* Given problem:
Return each line of the rows below that contains the word "Toggle".

═══ Dataset records

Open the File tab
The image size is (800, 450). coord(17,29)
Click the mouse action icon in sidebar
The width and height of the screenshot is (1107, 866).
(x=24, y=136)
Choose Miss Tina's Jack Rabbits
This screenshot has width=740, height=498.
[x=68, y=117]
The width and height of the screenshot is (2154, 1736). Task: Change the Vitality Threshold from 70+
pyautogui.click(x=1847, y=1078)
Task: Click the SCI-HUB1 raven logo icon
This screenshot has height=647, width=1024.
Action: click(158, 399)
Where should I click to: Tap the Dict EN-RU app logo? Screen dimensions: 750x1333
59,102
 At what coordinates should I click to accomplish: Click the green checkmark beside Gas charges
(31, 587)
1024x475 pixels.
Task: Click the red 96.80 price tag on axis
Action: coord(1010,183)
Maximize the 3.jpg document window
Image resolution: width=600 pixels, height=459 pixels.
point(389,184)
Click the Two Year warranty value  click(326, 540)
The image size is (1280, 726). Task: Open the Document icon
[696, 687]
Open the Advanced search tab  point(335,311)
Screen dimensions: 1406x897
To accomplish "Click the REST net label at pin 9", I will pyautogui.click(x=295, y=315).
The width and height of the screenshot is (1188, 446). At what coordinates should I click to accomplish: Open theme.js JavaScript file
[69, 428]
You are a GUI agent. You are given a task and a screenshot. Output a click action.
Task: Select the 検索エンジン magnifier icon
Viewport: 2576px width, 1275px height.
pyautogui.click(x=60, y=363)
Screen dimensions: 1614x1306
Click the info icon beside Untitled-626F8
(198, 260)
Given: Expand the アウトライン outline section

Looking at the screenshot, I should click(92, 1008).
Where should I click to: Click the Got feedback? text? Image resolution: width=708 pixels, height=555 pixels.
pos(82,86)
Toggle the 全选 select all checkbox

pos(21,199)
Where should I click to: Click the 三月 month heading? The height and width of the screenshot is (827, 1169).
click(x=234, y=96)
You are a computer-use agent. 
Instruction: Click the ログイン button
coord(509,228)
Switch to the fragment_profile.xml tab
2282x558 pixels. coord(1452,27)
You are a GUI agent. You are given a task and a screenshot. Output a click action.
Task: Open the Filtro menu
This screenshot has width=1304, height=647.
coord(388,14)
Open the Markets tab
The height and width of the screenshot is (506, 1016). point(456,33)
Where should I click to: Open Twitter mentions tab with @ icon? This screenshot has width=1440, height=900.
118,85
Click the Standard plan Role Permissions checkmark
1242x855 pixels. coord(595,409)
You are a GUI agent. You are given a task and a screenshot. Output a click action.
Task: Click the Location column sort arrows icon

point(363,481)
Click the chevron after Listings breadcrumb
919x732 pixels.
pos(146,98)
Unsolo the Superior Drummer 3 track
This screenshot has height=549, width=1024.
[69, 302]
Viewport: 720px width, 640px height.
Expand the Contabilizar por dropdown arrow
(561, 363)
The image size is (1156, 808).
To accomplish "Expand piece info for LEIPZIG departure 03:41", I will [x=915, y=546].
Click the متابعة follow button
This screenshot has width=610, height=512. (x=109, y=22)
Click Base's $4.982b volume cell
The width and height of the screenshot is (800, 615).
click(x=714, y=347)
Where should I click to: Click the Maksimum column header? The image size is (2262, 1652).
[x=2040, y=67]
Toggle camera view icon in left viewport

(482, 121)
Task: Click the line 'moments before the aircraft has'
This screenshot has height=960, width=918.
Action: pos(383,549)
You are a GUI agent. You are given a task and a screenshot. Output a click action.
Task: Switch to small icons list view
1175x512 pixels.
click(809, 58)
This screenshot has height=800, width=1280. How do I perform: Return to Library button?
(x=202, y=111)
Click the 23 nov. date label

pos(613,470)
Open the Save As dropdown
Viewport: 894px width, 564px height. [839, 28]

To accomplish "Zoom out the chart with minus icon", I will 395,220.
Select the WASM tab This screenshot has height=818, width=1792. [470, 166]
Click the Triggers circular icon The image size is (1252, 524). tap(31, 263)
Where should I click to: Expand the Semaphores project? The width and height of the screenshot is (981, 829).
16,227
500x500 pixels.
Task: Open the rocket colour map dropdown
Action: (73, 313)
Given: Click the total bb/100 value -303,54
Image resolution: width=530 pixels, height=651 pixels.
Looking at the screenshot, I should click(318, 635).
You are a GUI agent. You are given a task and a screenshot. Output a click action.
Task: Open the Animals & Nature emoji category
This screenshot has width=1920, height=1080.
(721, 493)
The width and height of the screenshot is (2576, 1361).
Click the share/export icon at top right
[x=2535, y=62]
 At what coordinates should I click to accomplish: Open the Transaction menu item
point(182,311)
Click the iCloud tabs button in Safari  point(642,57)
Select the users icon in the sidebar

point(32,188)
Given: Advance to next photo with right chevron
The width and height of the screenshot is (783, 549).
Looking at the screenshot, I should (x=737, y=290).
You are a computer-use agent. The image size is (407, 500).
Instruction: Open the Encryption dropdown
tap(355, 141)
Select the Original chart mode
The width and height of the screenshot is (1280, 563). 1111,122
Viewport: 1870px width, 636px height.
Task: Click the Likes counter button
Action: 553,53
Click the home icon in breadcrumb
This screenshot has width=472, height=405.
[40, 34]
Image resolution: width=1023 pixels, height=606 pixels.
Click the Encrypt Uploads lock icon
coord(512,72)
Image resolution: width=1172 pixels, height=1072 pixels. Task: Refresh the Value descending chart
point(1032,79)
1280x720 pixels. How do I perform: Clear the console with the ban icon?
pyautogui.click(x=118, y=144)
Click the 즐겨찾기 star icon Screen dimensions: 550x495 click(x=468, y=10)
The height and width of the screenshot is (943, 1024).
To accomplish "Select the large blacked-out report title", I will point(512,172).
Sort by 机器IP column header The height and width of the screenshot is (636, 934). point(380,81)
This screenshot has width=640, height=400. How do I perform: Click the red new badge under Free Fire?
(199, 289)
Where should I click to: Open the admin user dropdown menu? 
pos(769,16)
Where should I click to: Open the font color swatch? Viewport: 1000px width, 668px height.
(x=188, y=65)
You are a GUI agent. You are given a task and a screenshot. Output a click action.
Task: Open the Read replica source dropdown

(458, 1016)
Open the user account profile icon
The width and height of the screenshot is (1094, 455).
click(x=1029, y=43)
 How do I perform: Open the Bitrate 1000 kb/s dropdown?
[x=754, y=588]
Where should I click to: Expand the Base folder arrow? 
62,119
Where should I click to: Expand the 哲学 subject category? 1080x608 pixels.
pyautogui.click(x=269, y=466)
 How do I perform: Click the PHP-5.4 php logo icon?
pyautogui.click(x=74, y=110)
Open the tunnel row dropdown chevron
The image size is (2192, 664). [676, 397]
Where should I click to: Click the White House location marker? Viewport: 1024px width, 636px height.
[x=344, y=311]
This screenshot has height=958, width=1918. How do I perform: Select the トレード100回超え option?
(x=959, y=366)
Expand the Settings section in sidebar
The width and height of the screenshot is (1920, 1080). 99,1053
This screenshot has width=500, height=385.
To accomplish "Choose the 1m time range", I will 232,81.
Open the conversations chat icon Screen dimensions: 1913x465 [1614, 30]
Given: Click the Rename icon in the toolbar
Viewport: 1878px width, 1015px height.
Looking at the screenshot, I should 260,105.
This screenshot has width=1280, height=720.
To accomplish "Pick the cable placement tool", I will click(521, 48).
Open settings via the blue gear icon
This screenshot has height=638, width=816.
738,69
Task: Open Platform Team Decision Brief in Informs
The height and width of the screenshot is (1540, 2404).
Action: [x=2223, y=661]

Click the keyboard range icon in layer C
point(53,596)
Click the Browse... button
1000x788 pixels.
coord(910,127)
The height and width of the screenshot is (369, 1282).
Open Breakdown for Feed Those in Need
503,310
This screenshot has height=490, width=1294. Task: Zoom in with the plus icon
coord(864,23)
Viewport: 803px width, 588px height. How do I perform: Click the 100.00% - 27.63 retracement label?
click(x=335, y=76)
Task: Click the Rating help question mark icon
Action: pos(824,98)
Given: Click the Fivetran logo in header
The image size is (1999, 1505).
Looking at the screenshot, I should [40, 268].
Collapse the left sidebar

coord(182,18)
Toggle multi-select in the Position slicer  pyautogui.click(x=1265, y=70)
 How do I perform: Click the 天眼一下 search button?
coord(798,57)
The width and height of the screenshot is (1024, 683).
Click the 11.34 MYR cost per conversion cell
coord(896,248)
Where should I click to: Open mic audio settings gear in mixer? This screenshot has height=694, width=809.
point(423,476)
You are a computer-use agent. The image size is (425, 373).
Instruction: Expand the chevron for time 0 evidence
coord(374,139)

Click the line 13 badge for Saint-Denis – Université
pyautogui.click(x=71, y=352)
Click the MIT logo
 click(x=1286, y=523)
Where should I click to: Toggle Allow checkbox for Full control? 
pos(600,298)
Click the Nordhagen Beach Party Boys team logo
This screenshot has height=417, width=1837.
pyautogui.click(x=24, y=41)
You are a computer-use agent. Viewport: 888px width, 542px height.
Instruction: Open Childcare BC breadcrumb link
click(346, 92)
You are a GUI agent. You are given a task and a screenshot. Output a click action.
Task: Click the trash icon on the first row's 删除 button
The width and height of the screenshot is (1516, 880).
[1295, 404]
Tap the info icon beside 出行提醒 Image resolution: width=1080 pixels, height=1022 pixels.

══════

* Answer below:
Toggle the 全选 select all checkbox
Toggle camera view icon in left viewport
Toggle multi-select in the Position slicer  pyautogui.click(x=1265, y=70)
Where should I click to: Toggle Allow checkbox for Full control? 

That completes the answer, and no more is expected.